Nothing in the records may change. Output them all exactly.

▶ **EXERCISE DATA**
+++

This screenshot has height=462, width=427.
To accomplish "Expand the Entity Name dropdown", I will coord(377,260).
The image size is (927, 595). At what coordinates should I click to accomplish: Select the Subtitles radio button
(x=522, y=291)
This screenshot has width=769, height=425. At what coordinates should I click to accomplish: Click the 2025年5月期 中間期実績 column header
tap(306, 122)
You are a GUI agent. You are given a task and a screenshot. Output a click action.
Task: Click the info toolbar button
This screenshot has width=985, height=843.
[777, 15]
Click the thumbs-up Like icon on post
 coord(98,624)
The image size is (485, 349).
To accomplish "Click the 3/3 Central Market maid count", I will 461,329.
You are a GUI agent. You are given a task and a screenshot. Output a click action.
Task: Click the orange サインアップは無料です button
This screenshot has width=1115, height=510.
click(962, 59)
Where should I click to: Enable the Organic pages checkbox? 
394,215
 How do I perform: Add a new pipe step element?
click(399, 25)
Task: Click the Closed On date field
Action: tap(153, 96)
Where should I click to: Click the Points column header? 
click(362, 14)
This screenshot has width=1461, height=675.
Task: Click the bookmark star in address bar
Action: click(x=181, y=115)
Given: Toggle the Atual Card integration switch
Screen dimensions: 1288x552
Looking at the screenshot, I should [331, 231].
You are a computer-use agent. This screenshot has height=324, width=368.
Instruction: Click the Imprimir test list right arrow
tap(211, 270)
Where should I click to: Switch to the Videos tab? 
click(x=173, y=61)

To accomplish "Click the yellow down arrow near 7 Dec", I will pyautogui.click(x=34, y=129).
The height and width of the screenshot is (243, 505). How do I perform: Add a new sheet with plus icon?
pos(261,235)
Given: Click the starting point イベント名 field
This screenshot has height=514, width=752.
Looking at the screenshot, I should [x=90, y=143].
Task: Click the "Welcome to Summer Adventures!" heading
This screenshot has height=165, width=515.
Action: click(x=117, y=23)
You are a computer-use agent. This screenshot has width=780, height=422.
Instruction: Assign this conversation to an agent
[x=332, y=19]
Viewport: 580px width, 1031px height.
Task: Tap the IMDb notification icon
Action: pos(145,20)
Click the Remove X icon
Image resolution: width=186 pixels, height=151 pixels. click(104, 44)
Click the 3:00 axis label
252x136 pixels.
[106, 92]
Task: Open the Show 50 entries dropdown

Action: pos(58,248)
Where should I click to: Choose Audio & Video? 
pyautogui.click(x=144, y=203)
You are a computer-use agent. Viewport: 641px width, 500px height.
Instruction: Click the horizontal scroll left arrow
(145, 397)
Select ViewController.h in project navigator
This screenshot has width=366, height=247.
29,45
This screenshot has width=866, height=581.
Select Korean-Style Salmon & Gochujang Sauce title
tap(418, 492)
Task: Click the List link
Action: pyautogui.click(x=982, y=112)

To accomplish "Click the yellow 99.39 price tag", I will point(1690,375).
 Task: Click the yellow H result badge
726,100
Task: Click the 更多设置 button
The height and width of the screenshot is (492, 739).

+++

▶ **OUTPUT FOR THIS EXERCISE**
This screenshot has height=462, width=427.
To accomplish "Expand the Entity Name dropdown", I will coord(377,260).
The image size is (927, 595). At what coordinates should I click to accomplish: Select the Subtitles radio button
(x=522, y=291)
This screenshot has width=769, height=425. At what coordinates should I click to accomplish: Click the 2025年5月期 中間期実績 column header
tap(306, 122)
You are a GUI agent. You are given a task and a screenshot. Output a click action.
Task: Click the info toolbar button
This screenshot has width=985, height=843.
[777, 15]
Click the thumbs-up Like icon on post
 coord(98,624)
The image size is (485, 349).
To accomplish "Click the 3/3 Central Market maid count", I will 461,329.
You are a GUI agent. You are given a task and a screenshot. Output a click action.
Task: Click the orange サインアップは無料です button
This screenshot has width=1115, height=510.
click(962, 59)
Where should I click to: Enable the Organic pages checkbox? 
394,215
 How do I perform: Add a new pipe step element?
click(399, 25)
Task: Click the Closed On date field
Action: tap(153, 96)
Where should I click to: Click the Points column header? 
click(362, 14)
This screenshot has width=1461, height=675.
Task: Click the bookmark star in address bar
Action: click(x=181, y=115)
Given: Toggle the Atual Card integration switch
Screen dimensions: 1288x552
Looking at the screenshot, I should [331, 231].
You are a computer-use agent. This screenshot has height=324, width=368.
Instruction: Click the Imprimir test list right arrow
tap(211, 270)
Where should I click to: Switch to the Videos tab? 
click(x=173, y=61)

To accomplish "Click the yellow down arrow near 7 Dec", I will pyautogui.click(x=34, y=129).
The height and width of the screenshot is (243, 505). How do I perform: Add a new sheet with plus icon?
pos(261,235)
Given: Click the starting point イベント名 field
This screenshot has height=514, width=752.
Looking at the screenshot, I should [x=90, y=143].
Task: Click the "Welcome to Summer Adventures!" heading
This screenshot has height=165, width=515.
Action: click(x=117, y=23)
You are a computer-use agent. This screenshot has width=780, height=422.
Instruction: Assign this conversation to an agent
[x=332, y=19]
Viewport: 580px width, 1031px height.
Task: Tap the IMDb notification icon
Action: pos(145,20)
Click the Remove X icon
Image resolution: width=186 pixels, height=151 pixels. click(104, 44)
Click the 3:00 axis label
252x136 pixels.
[106, 92]
Task: Open the Show 50 entries dropdown

Action: pos(58,248)
Where should I click to: Choose Audio & Video? 
pyautogui.click(x=144, y=203)
You are a computer-use agent. Viewport: 641px width, 500px height.
Instruction: Click the horizontal scroll left arrow
(145, 397)
Select ViewController.h in project navigator
This screenshot has width=366, height=247.
29,45
This screenshot has width=866, height=581.
Select Korean-Style Salmon & Gochujang Sauce title
tap(418, 492)
Task: Click the List link
Action: pyautogui.click(x=982, y=112)

To accomplish "Click the yellow 99.39 price tag", I will point(1690,375).
 Task: Click the yellow H result badge
726,100
Task: Click the 更多设置 button
The height and width of the screenshot is (492, 739).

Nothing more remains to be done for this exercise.